■ What needs to be done ■
Among the lines below, restate word for word only those from the line with "You are a GUI" through the line with "میلاد قربانی (834, 998)", with both end lines kept.

(Stored records)
-------

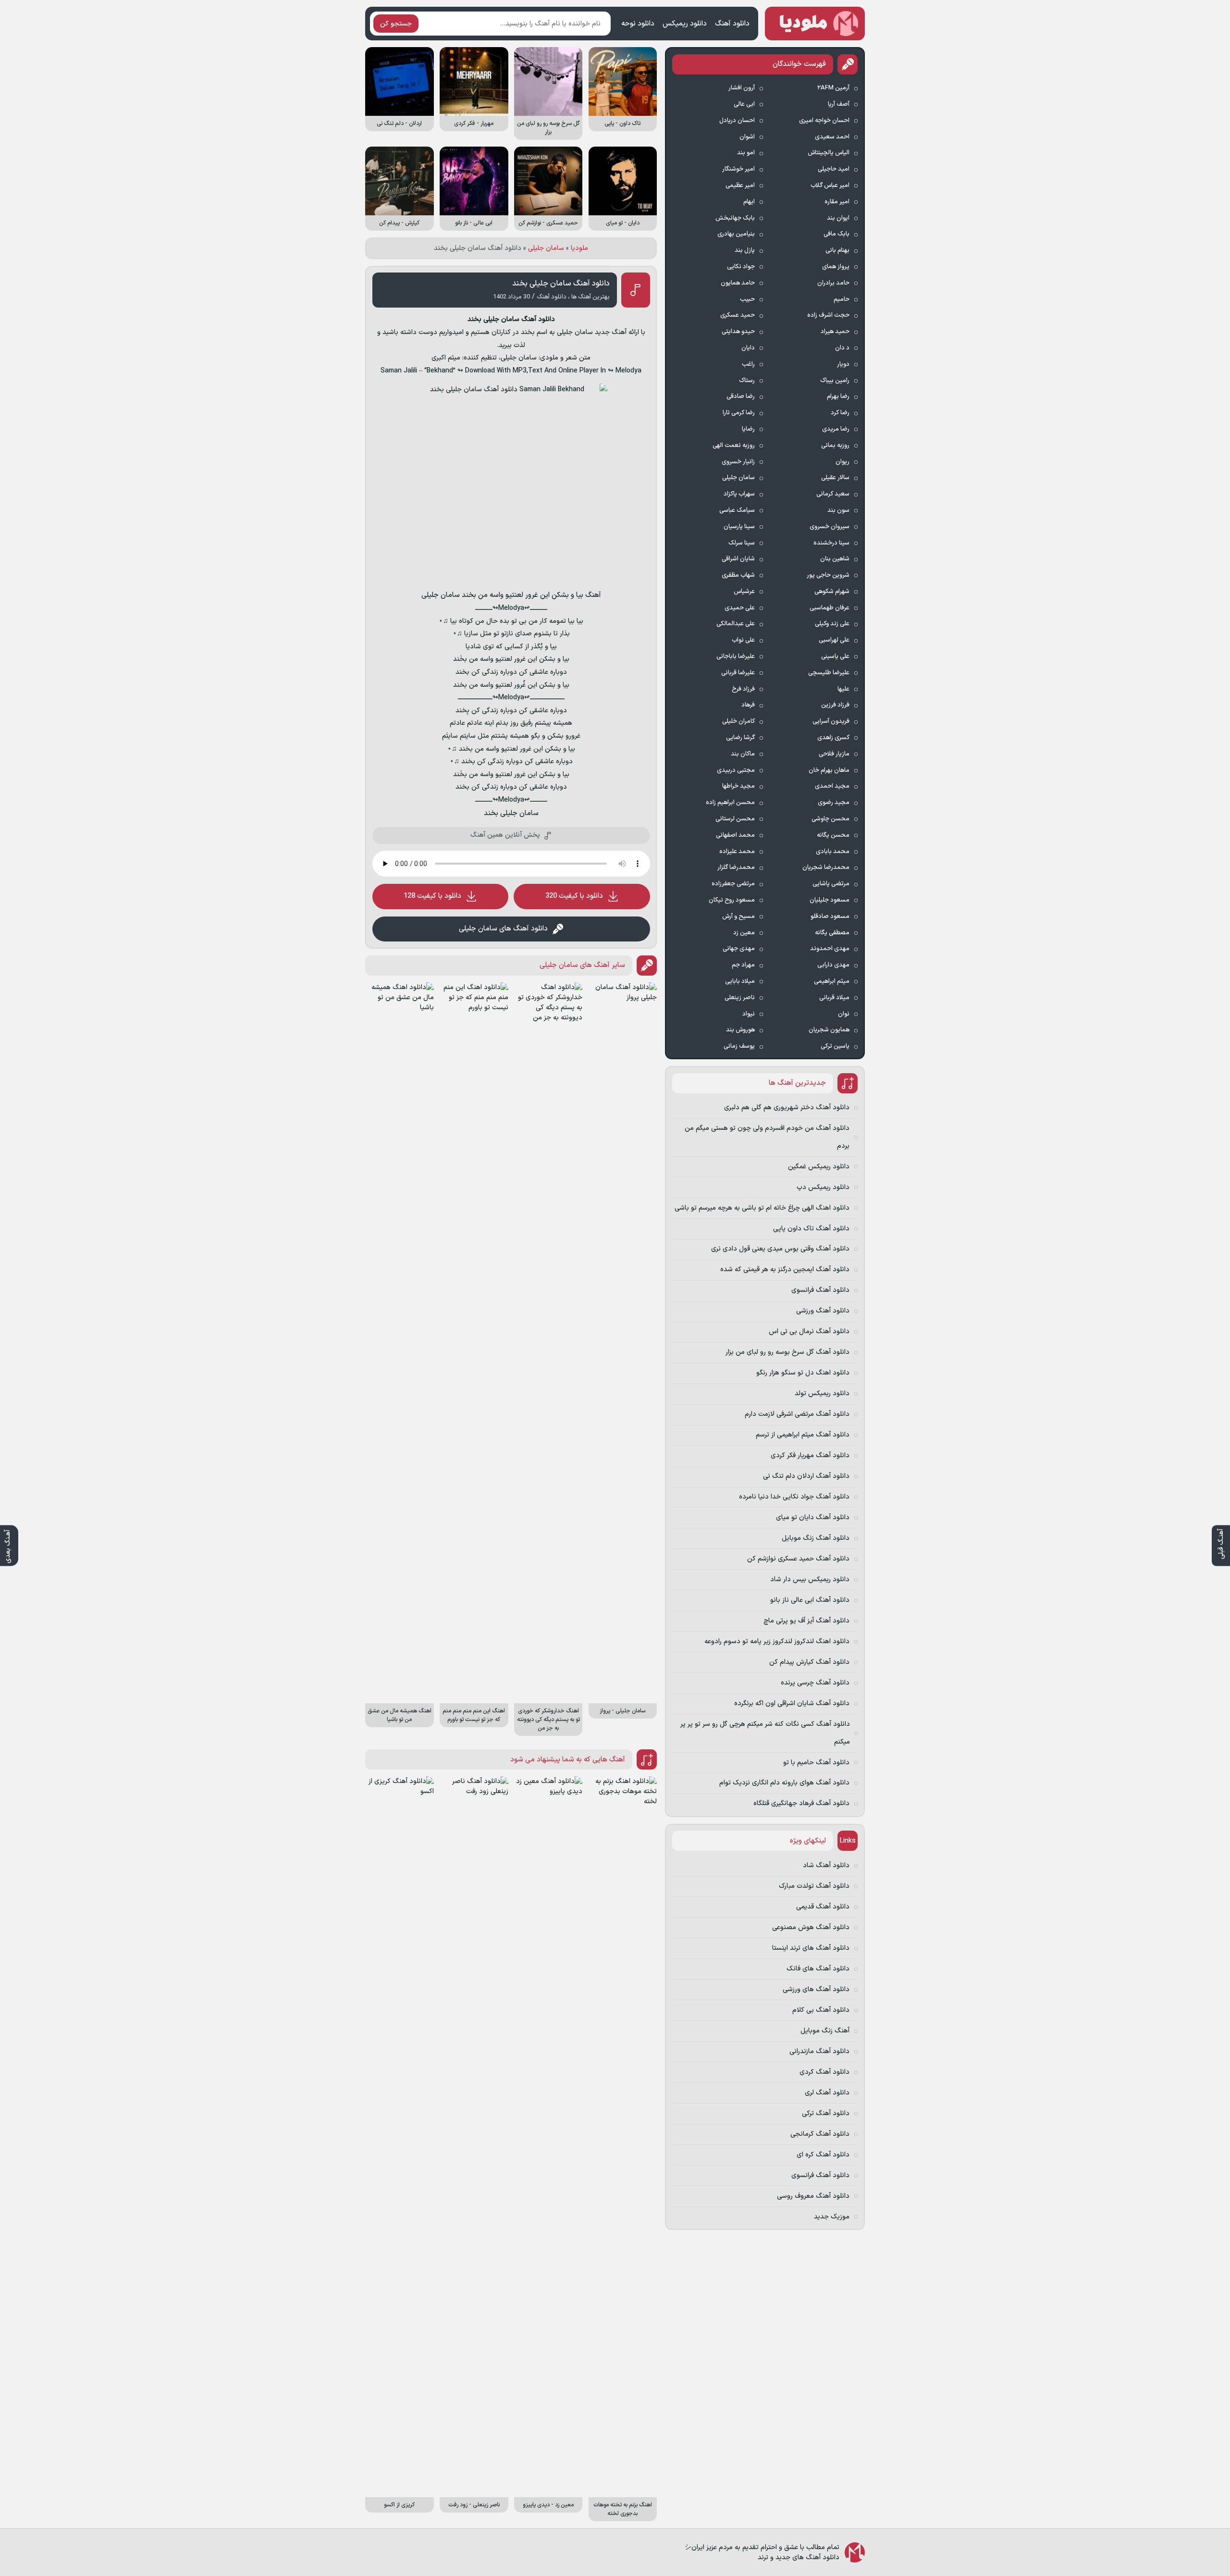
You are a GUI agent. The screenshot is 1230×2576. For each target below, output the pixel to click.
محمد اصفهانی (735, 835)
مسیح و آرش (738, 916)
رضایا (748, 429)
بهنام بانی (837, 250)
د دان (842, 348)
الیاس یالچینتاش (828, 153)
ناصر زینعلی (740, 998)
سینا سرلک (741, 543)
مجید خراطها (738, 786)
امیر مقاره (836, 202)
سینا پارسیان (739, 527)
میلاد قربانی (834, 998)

-------

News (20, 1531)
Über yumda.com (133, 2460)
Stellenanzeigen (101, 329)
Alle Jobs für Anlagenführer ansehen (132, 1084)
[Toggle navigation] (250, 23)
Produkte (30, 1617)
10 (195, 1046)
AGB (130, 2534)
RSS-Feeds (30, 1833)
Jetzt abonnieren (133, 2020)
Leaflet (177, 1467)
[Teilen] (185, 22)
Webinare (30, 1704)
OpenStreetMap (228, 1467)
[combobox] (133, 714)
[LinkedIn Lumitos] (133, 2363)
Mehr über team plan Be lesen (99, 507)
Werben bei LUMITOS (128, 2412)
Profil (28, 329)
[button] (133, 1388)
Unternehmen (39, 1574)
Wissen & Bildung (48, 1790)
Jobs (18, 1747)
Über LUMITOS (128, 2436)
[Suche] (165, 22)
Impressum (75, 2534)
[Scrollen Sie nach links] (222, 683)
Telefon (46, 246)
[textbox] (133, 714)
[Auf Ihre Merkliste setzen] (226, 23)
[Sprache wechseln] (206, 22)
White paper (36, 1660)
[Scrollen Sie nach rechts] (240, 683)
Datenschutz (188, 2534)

-------

■ Exercise response ■
You are a GUI agent. The screenshot is 1230×2576. For each target below, output the pixel to click.
محمد اصفهانی (735, 835)
مسیح و آرش (738, 916)
رضایا (748, 429)
بهنام بانی (837, 250)
د دان (842, 348)
الیاس یالچینتاش (828, 153)
ناصر زینعلی (740, 998)
سینا سرلک (741, 543)
مجید خراطها (738, 786)
امیر مقاره (836, 202)
سینا پارسیان (739, 527)
میلاد قربانی (834, 998)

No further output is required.